Os factores específicos a Portugal - "idiossincráticos", no dizer dos analistas financeiros - conjugaram-se negativamente em fevereiro (decisão do BdP que chegou a ser avaliada pela Associação Internacional de Swaps e Derivados (ISDA) se implicava um evento de crédito) com fatores exógenos (risco de Grexit) e estão a ter um impacto continuado desde meados de agosto com o 'stresse do rating' (provocado, volta e meia, pela especulação em torno da possibilidade da agência canadiana DBRS cortar a notação da dívida portuguesa para terreno especulativo a 21 de outubro).

Para a Goldman Sachs (GS), os fatores 'idiossincráticos' estão a pesar mais de 55% nas subidas verificadas nas yields das OT desde meados de agosto, em virtude do já referido 'stresse do rating'. Os fatores comuns ao conjunto da zona euro (como o risco de Grexit, o efeito do Brexit, as frustrações com o BCE, riscos políticos na zona euro derivados de incerteza política, como em Espanha, Itália, Áustria) pesam 44,8%, segundo uma nota desta semana.

A GS chama, ainda, a atenção para o facto de que o Fundo Monetário Internacional irá ser mais rigoroso na análise da sustentabilidade das dúvidas soberanas dos periféricos do euro, em virtude das críticas a que foi sujeito sobre a sua atuação em relação à Grécia. O FMI tem, ainda, pendente uma decisão sobre a participação no terceiro resgate à dívida helénica e tem insistido em uma nova reestruturação da dívida. Periféricos mais vulneráveis como Portugal estarão sujeitos ao confronto entre uma análise mais apertada da sustentabilidade da dívida portuguesa pelo FMI e a oposição da Alemanha a qualquer alívio na consolidação orçamental.

Na próxima semana, a 16 de setembro, será a vez da Standard & Poor's se pronunciar, ou não, sobre o rating da dívida portuguesa de longo prazo. A Moody's, a 2 de setembro, decidiu não emitir qualquer opinião. As duas agências classificam a dívida portuguesa como especulativa (vulgo 'lixo financeiro').

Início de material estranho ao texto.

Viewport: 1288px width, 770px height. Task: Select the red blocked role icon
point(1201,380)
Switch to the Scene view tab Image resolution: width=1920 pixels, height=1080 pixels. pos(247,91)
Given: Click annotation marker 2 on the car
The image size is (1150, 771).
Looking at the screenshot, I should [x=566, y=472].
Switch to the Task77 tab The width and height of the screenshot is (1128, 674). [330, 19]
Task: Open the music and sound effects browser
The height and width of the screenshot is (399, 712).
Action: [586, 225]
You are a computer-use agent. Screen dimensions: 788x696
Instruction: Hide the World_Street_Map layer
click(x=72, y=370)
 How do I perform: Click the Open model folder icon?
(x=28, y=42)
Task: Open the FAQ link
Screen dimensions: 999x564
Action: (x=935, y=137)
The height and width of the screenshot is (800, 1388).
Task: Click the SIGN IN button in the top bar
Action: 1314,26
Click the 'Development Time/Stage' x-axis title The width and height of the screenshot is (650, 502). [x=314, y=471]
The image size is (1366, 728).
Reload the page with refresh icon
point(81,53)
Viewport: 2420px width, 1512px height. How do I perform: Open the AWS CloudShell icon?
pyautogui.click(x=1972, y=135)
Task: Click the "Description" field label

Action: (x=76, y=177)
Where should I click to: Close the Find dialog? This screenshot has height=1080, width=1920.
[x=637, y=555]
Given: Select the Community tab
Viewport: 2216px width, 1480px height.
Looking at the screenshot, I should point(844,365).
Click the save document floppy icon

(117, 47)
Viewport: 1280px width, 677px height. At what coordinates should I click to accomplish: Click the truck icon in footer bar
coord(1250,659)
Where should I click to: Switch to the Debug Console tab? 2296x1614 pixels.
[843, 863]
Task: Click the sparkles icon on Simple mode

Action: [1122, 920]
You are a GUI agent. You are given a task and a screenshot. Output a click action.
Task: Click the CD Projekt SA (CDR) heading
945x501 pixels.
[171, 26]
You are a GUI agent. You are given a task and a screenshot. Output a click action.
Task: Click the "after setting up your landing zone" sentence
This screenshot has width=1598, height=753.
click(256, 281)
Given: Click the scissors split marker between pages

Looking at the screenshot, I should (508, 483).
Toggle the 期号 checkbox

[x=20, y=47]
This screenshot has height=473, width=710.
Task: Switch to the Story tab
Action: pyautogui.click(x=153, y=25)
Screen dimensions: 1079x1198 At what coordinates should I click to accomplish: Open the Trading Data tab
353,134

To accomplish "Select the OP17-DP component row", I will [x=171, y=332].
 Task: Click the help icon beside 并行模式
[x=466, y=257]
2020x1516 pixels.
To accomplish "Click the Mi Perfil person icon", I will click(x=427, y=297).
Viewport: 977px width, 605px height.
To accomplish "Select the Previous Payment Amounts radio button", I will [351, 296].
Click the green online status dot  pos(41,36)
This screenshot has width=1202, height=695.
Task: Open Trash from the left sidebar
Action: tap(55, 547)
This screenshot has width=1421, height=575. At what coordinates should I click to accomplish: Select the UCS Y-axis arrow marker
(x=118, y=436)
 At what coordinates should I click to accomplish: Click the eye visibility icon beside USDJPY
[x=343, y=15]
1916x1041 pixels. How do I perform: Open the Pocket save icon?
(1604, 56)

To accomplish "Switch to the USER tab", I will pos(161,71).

Contudo, como datas críticas para Portugal, os analistas agendam a apresentação a Bruxelas do relatório de andamento da consolidção orçamental em 2016 e do 'rascunho' de Orçamento de Estado para 2017 até 15 de outubro e a revisão da notação pela DBRS seis dias depois. Espanha deverá ser isentada da apresentação do 'rascunho' de orçamento para 2017 se continuar com um governo de gestão.